▶ **ACTIVITY**: Print the lines exactly. Start at the first line of the material below, end with the line that contains "Enable chat support widget toggle", and skip all pictures.

━━ RAW DATA ━━

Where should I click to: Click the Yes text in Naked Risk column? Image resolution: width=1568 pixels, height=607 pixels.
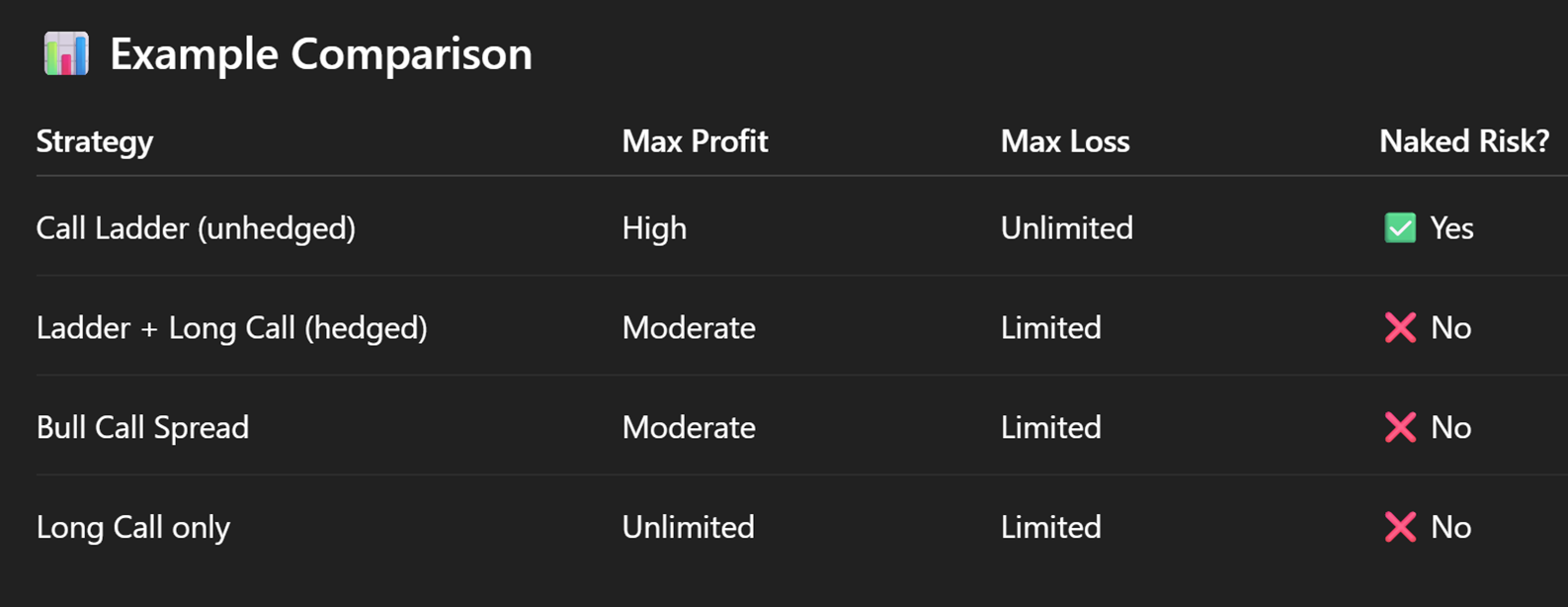pyautogui.click(x=1451, y=228)
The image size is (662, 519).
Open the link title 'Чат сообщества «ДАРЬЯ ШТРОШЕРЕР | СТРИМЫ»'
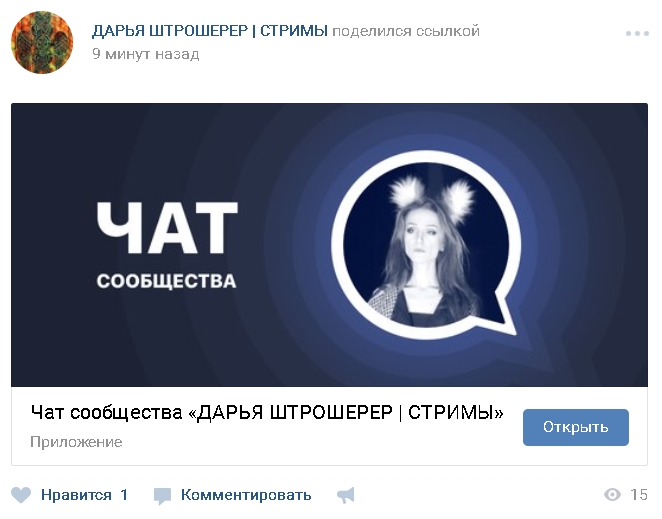click(x=267, y=413)
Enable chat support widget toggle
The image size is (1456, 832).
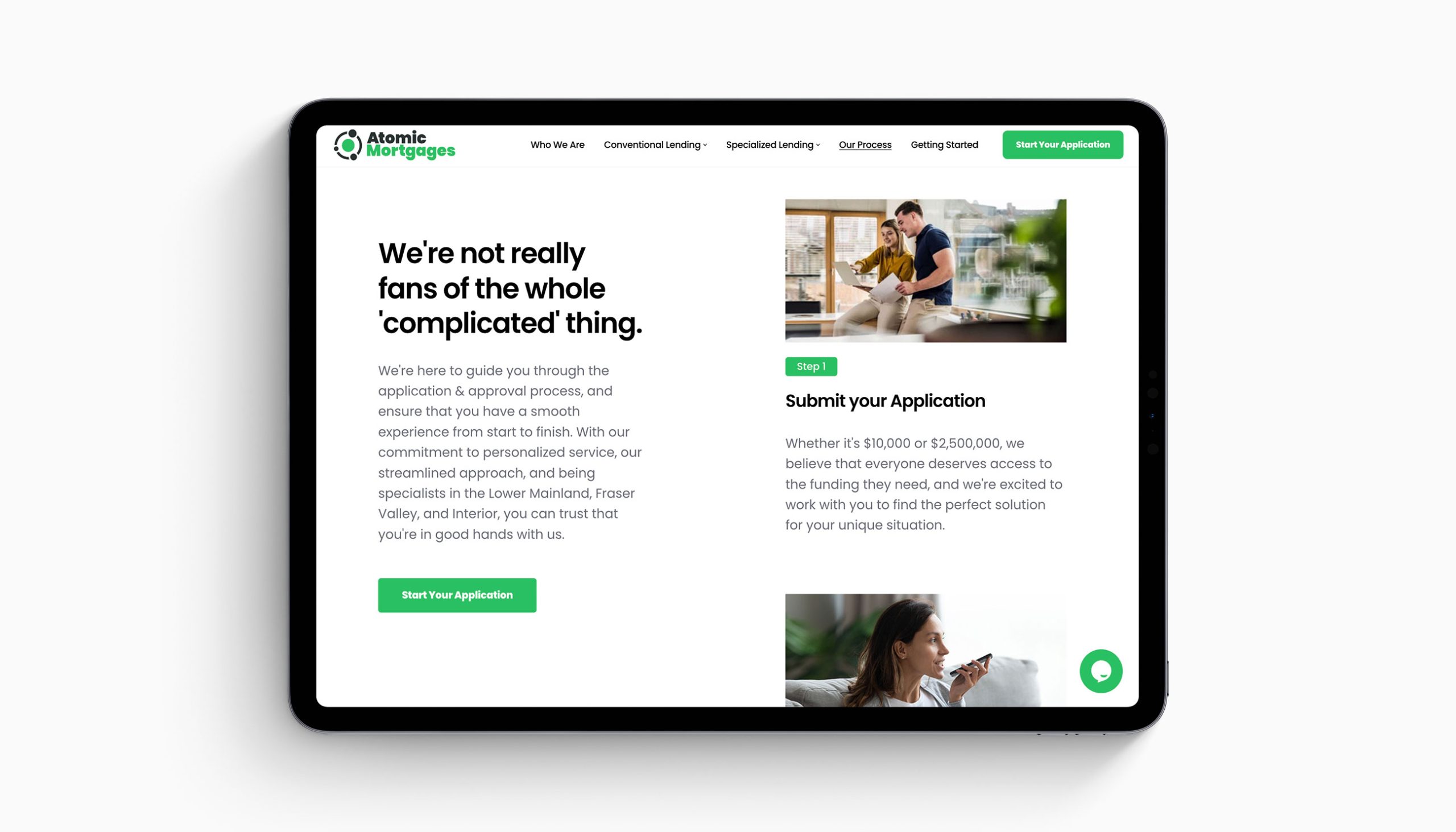[x=1100, y=670]
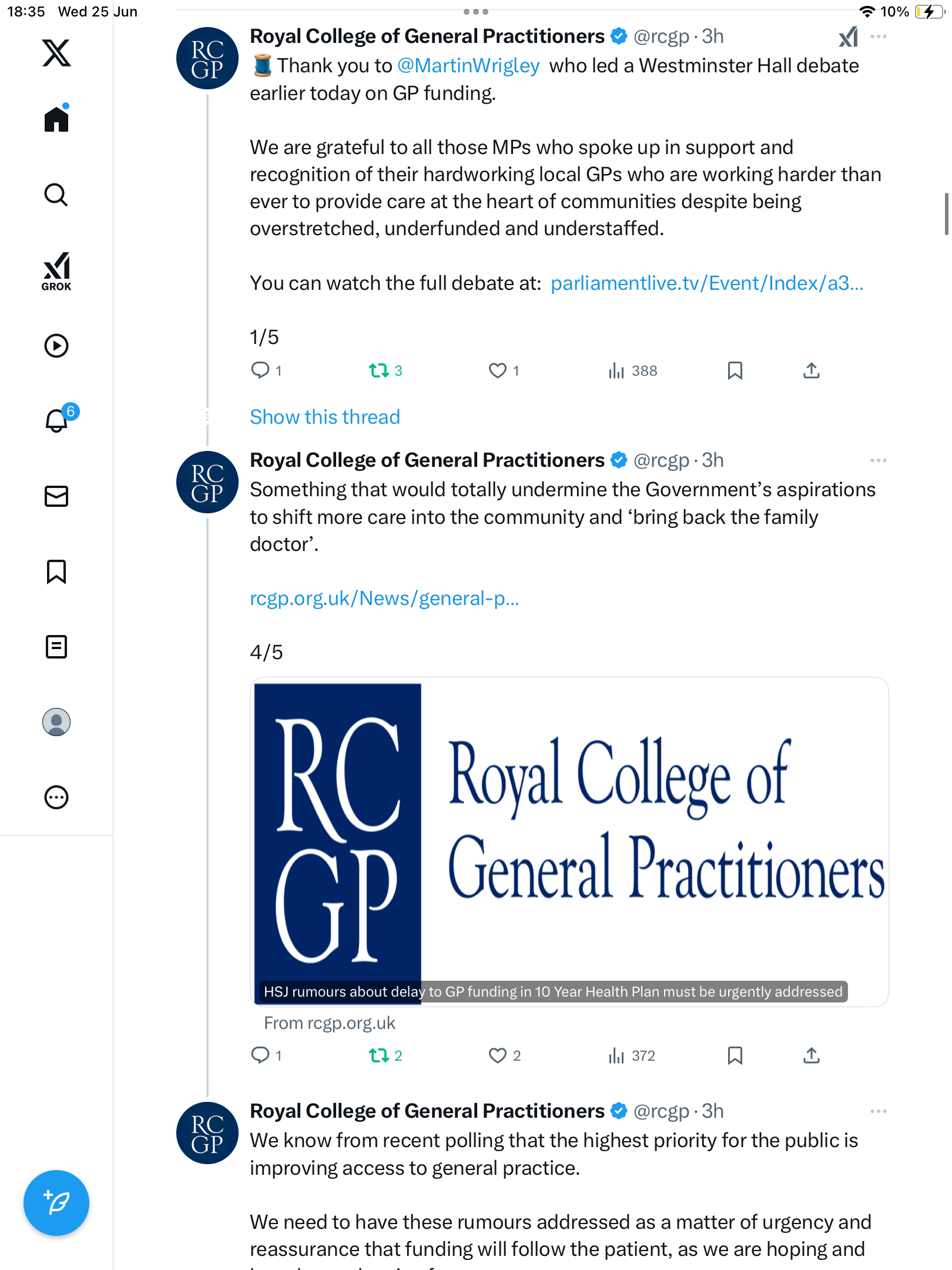This screenshot has width=952, height=1270.
Task: Open more options on first RCGP tweet
Action: (x=879, y=36)
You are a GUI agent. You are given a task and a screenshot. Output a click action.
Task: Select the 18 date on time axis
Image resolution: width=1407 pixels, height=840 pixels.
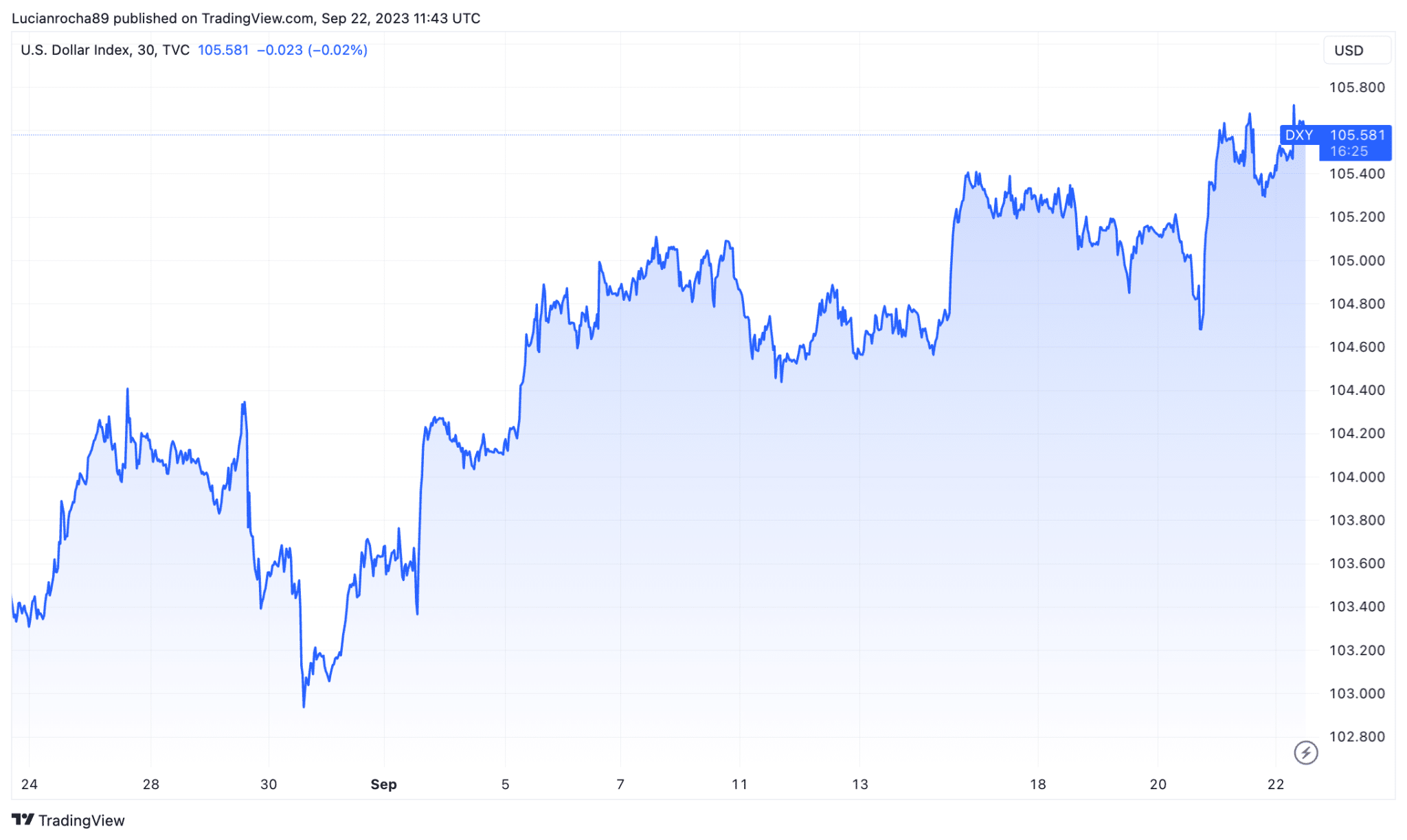pyautogui.click(x=1037, y=784)
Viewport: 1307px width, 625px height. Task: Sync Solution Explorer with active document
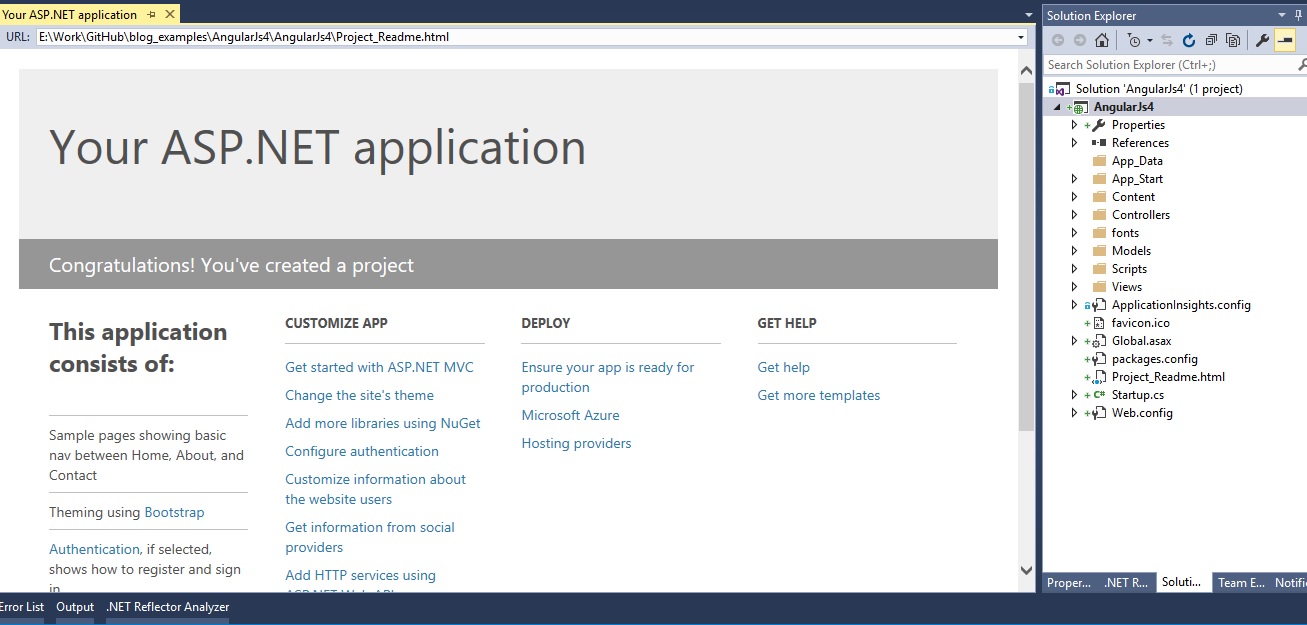click(1168, 40)
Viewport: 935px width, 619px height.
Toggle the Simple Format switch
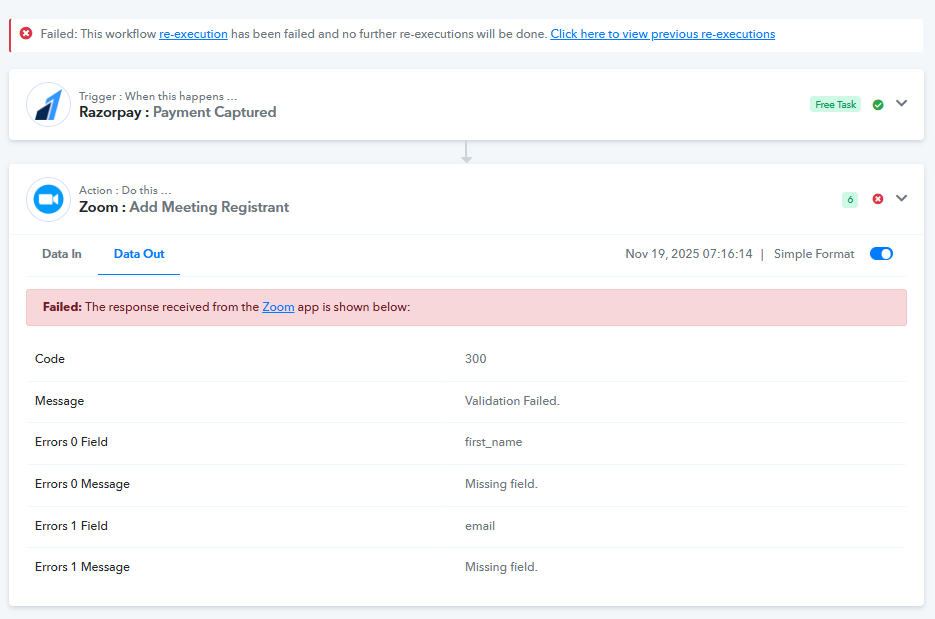pos(881,254)
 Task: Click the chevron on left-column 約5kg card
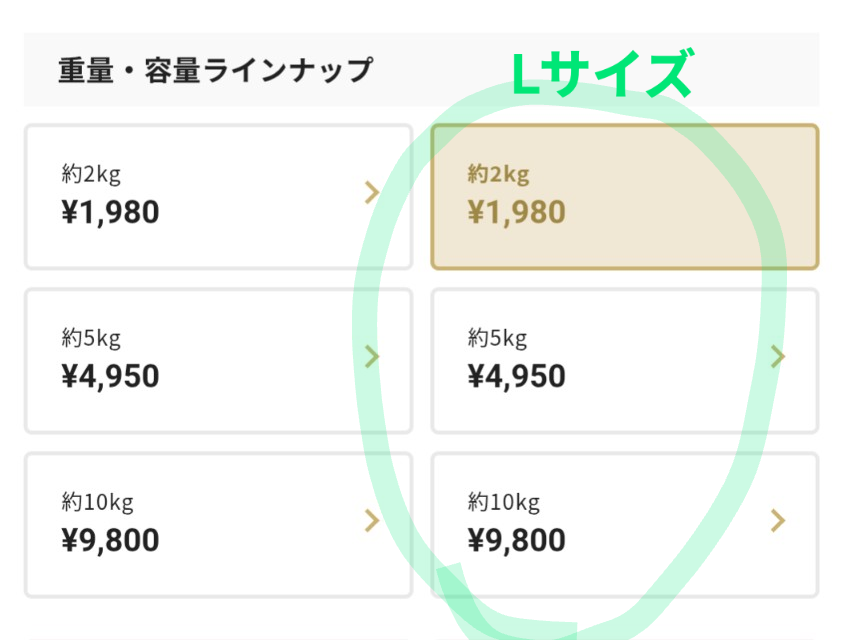click(372, 357)
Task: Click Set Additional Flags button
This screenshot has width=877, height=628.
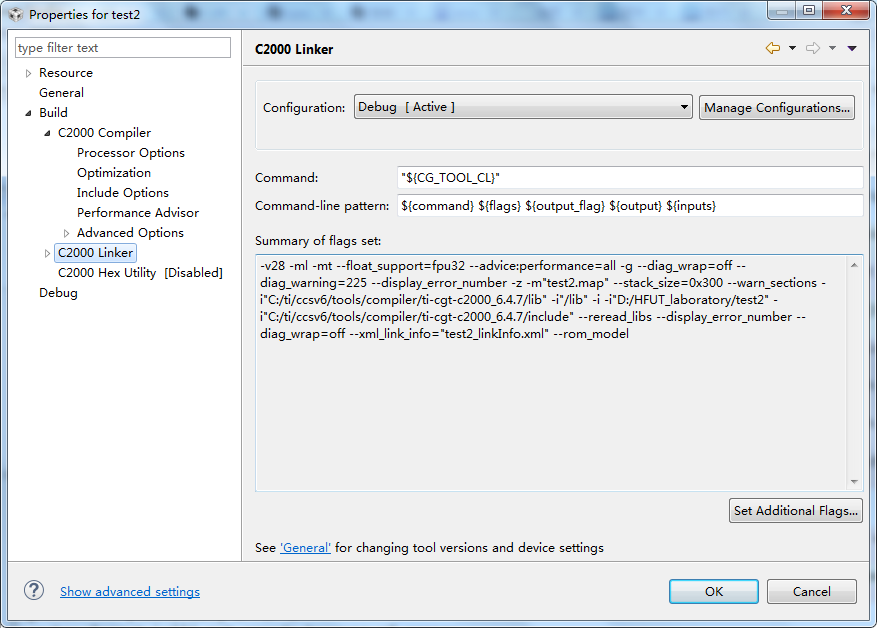Action: pos(795,510)
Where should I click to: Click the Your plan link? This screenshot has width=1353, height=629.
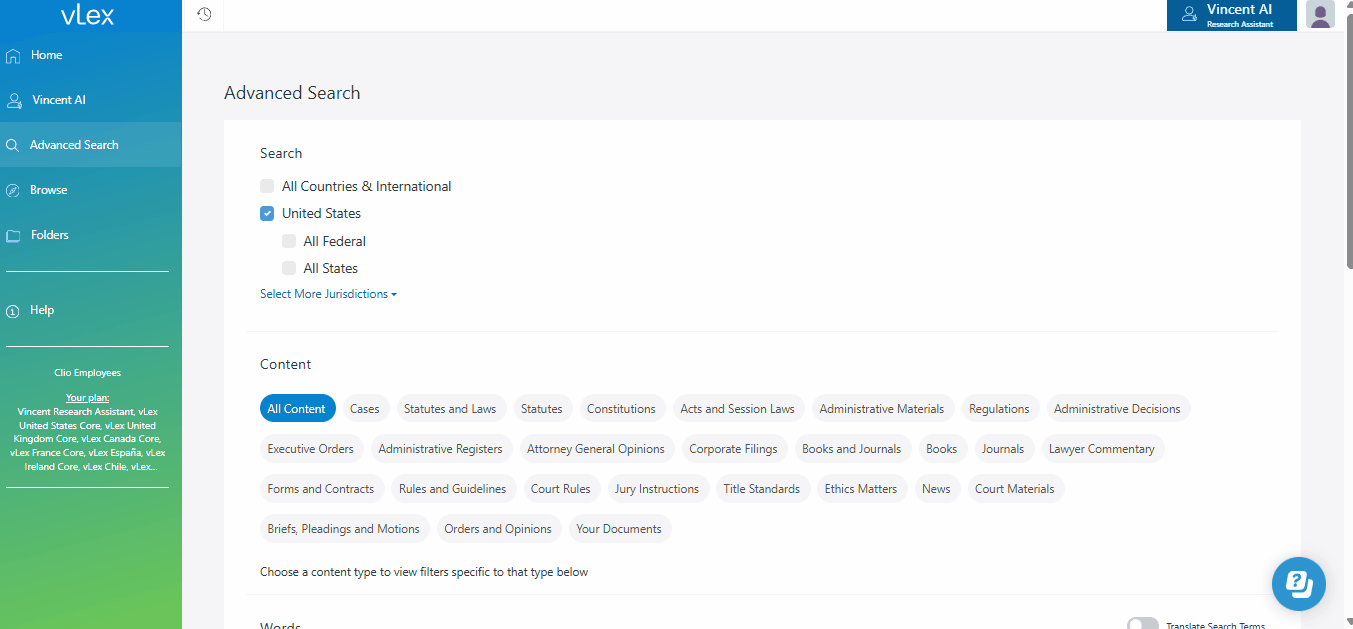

━━━

▶ **SOLUTION FOR THIS TASK**:
Where should I click to: Click the Yes text in Naked Risk column? Image resolution: width=1568 pixels, height=607 pixels.
pyautogui.click(x=1451, y=228)
The image size is (662, 519).
Open the link title 'Чат сообщества «ДАРЬЯ ШТРОШЕРЕР | СТРИМЫ»'
click(x=267, y=413)
Enable chat support widget toggle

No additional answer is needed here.